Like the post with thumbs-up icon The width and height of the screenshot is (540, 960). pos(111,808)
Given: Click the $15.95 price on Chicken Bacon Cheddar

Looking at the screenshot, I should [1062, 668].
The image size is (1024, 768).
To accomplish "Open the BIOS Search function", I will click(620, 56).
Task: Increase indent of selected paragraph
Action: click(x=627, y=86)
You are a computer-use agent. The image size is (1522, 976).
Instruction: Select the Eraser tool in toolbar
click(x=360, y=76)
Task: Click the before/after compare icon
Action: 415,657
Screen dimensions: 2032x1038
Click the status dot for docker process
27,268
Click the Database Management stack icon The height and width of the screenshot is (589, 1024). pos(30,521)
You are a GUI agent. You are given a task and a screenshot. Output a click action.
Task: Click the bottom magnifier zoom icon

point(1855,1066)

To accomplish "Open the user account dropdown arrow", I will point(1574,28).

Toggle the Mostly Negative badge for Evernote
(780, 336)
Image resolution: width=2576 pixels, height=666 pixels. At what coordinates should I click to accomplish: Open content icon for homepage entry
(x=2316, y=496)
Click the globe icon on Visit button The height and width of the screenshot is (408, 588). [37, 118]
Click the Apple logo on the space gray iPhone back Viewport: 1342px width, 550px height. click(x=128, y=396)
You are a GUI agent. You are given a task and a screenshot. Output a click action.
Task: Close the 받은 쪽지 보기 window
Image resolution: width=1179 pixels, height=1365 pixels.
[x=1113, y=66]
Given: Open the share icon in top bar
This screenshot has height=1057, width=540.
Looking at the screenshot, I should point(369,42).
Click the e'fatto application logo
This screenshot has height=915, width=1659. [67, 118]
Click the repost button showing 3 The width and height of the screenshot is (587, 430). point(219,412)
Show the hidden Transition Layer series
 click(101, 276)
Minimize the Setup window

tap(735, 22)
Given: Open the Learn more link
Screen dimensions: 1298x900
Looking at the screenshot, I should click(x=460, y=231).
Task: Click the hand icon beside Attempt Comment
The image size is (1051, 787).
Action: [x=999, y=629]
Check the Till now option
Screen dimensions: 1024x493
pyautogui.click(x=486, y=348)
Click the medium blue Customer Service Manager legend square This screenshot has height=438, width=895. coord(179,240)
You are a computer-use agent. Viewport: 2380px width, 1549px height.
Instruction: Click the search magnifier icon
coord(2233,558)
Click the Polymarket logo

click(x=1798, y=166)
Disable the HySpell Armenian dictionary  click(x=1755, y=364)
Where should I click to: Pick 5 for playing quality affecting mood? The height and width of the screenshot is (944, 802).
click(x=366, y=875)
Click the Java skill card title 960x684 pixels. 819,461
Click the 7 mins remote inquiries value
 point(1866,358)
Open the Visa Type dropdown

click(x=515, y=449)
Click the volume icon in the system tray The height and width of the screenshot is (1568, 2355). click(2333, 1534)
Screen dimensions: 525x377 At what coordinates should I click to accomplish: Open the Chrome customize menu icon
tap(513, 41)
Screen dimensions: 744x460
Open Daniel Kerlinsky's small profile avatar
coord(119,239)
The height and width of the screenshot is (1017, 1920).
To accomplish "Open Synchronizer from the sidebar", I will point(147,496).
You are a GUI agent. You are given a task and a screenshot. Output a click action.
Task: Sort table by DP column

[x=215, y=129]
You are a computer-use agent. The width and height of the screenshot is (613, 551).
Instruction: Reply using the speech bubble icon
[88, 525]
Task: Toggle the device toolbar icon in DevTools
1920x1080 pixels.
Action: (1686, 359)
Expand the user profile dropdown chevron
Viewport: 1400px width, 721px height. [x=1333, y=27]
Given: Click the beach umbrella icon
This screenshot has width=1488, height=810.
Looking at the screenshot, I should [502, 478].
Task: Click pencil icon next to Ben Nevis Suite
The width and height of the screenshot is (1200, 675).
· · · · · · ·
Task instructions ::
Give the records again starting at the line that contains "Click the repost" and ending at the line that contains "Click the medium", swapping "Screen dimensions" for "Display size" and leaving everything else unchanged.

Solved exercise ::
Click the repost button showing 3 The width and height of the screenshot is (587, 430). point(219,412)
Show the hidden Transition Layer series
 click(101, 276)
Minimize the Setup window

tap(735, 22)
Given: Open the Learn more link
Display size: 1298x900
Looking at the screenshot, I should click(x=460, y=231).
Task: Click the hand icon beside Attempt Comment
The image size is (1051, 787).
Action: [x=999, y=629]
Check the Till now option
Display size: 1024x493
pyautogui.click(x=486, y=348)
Click the medium blue Customer Service Manager legend square This screenshot has height=438, width=895. coord(179,240)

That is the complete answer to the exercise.